FiveThirtyEight is a website that focuses on opinion poll analysis, using the data it collects on social media and other public platforms to generate predictions for the outcomes of certain votes and referendums. It is one of the now numerous sites looking over the 2016 opinion polls and trying to figure out how things went so wrong in the world of predictive analytics.
This post by Silver demonstrates how easily manipulated and misinterpreted the world of statistics can be and how, no matter what you say, there will always be people who question your predictions, their value and method. With this in mind, it is important to evaluate the future of analytics in political predictions, and what weight we give to the opinion poll based predictions that set up our expectations in the build up to major political events. It will be interesting to see this field develop and improve as we move towards the 2020 elections, and other political referendums, that lie between then and now.
These upsets to predictive models and the world of big data have some sizeable implications for the field at large – often taken, until now, as the ‘holy grail’ and undeniable ‘truth’. Due to the seismic role that big data plays in business too, and indeed in our day-to-day lives because of this, it is vital that all models, methods and analysis are revisited as we continue the iterative development of what it is still a relatively new field. Like it or not, flawed though it can be, big data and the role that it plays in our everyday experiences is only set to grow.

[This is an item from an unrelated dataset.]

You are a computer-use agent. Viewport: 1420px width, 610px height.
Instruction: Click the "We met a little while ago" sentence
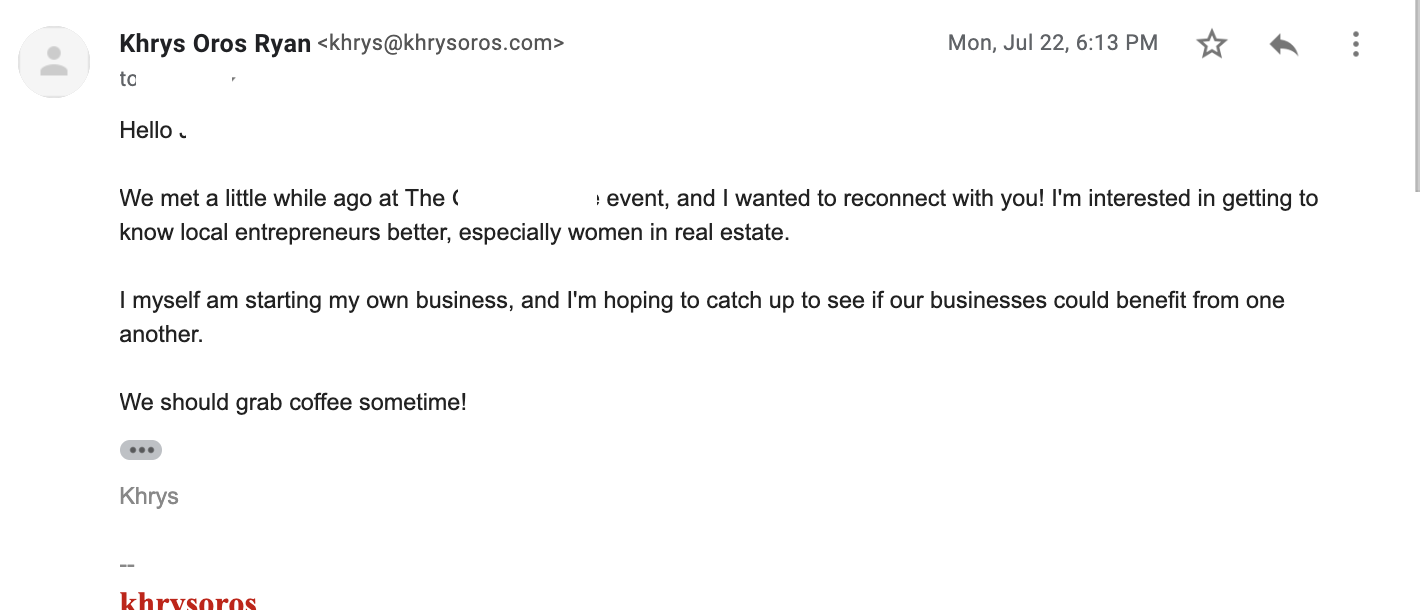click(x=259, y=199)

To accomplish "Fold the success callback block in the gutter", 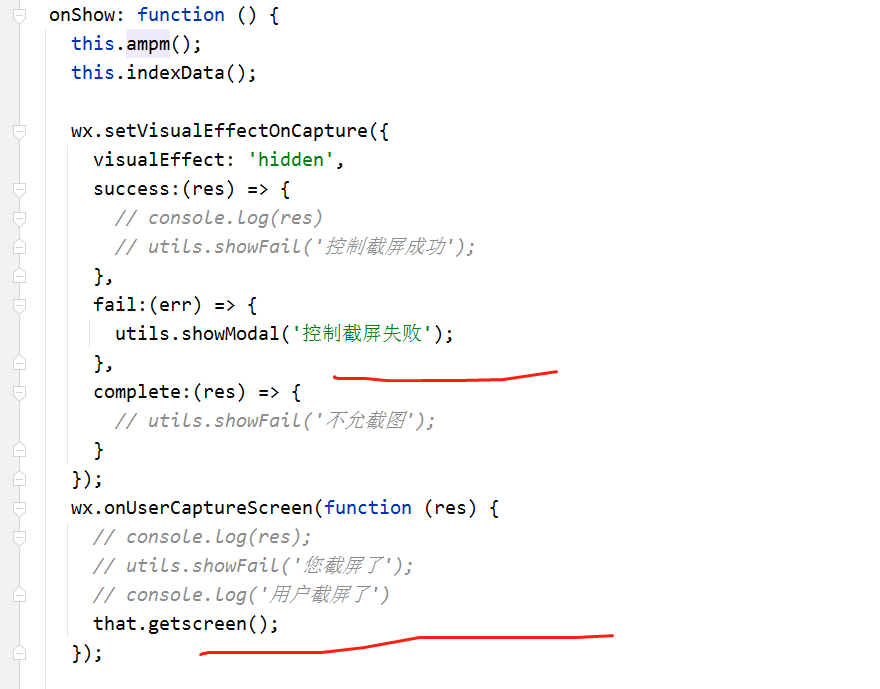I will (19, 190).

This is one of the fundamental reasons why we, at Gravity, always couch our analysis of the quantitative in the qualitative. While data is invaluable in terms of signaling larger trends, in creating (clearly occasionally flawed) predictive models, and in reflecting actual rather than reported behavior (far fewer people would admit to shoplifting, for example, than the numbers suggest), it needs further insight, substantiation and evidence. This is why analyzing academic research, case studies and conducting user insights sessions, for example, are such a fundamental and interconnected part of all of the work that we do too.
Considering its rapid evolution, it’s hard to anticipate what the world of big data will look like in 10, 15, or even 5 years’ time. The methods, sources and uses of this wealth of information are evolving on a daily basis, so keep an eye out for how they catch your eye using your Big Data.